(Recorded data)
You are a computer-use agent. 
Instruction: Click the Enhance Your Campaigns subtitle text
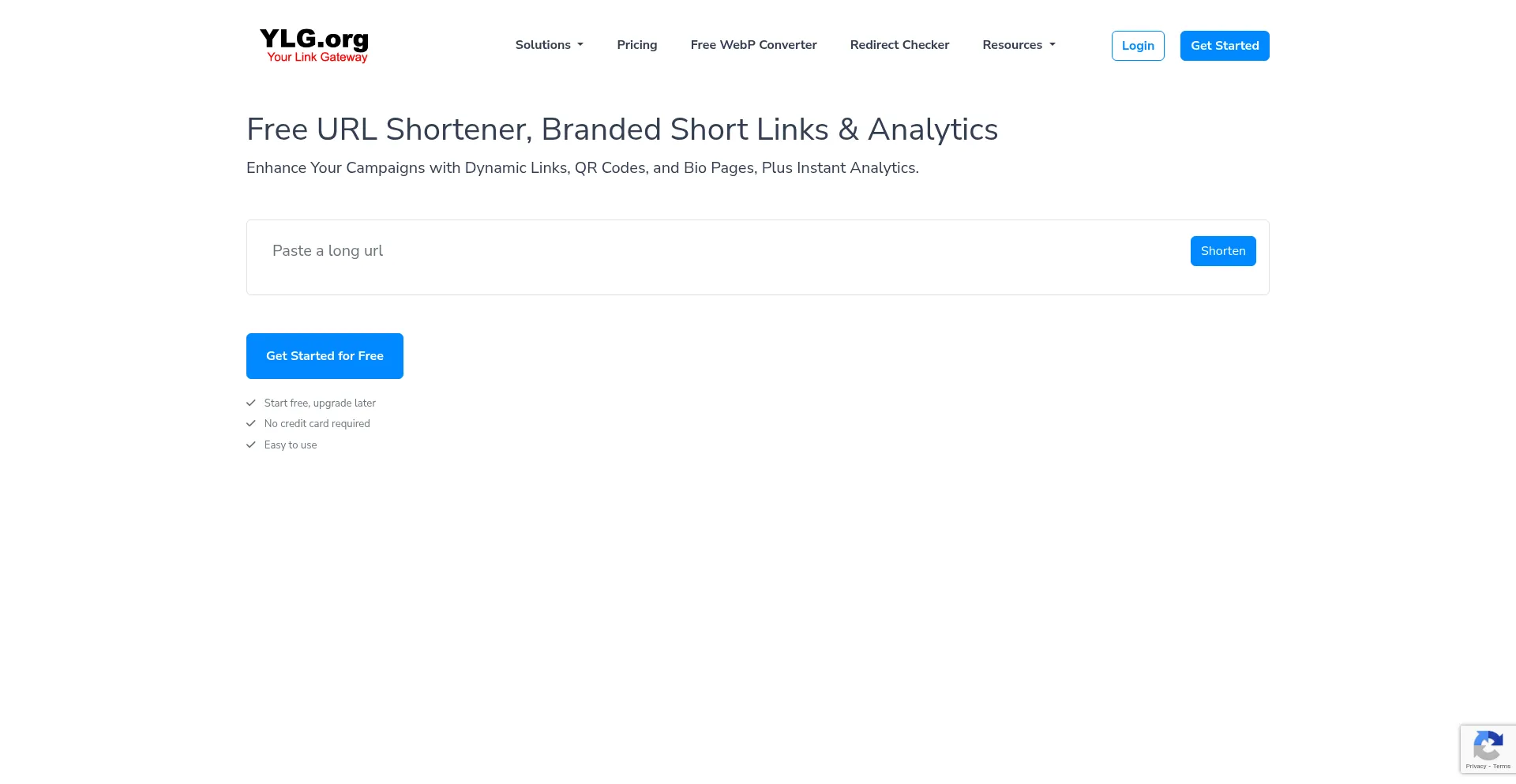[x=582, y=168]
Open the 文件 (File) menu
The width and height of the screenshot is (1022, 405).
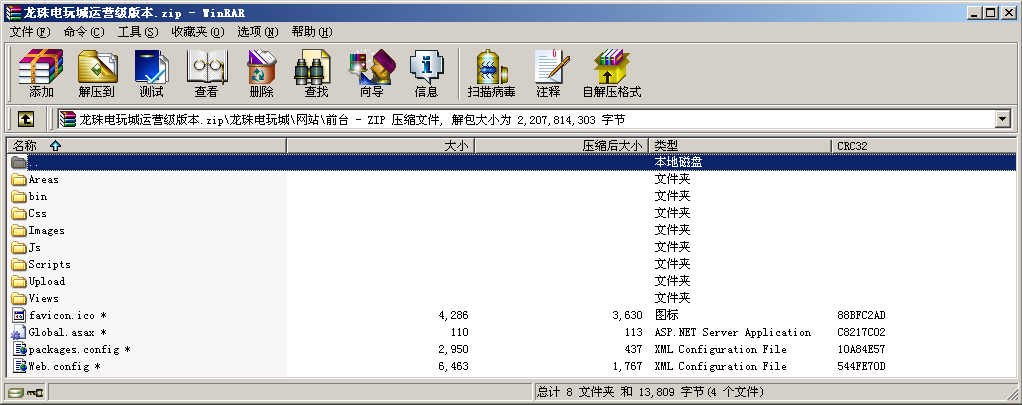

### THE PROBLEM
Copy exactly the lines that begin at the one containing "Open the 文件 (File) menu" and end at the last line of the records, both included, omitting the pictures.

### RESPONSE TO THE TASK
Open the 文件 (File) menu
The width and height of the screenshot is (1022, 405).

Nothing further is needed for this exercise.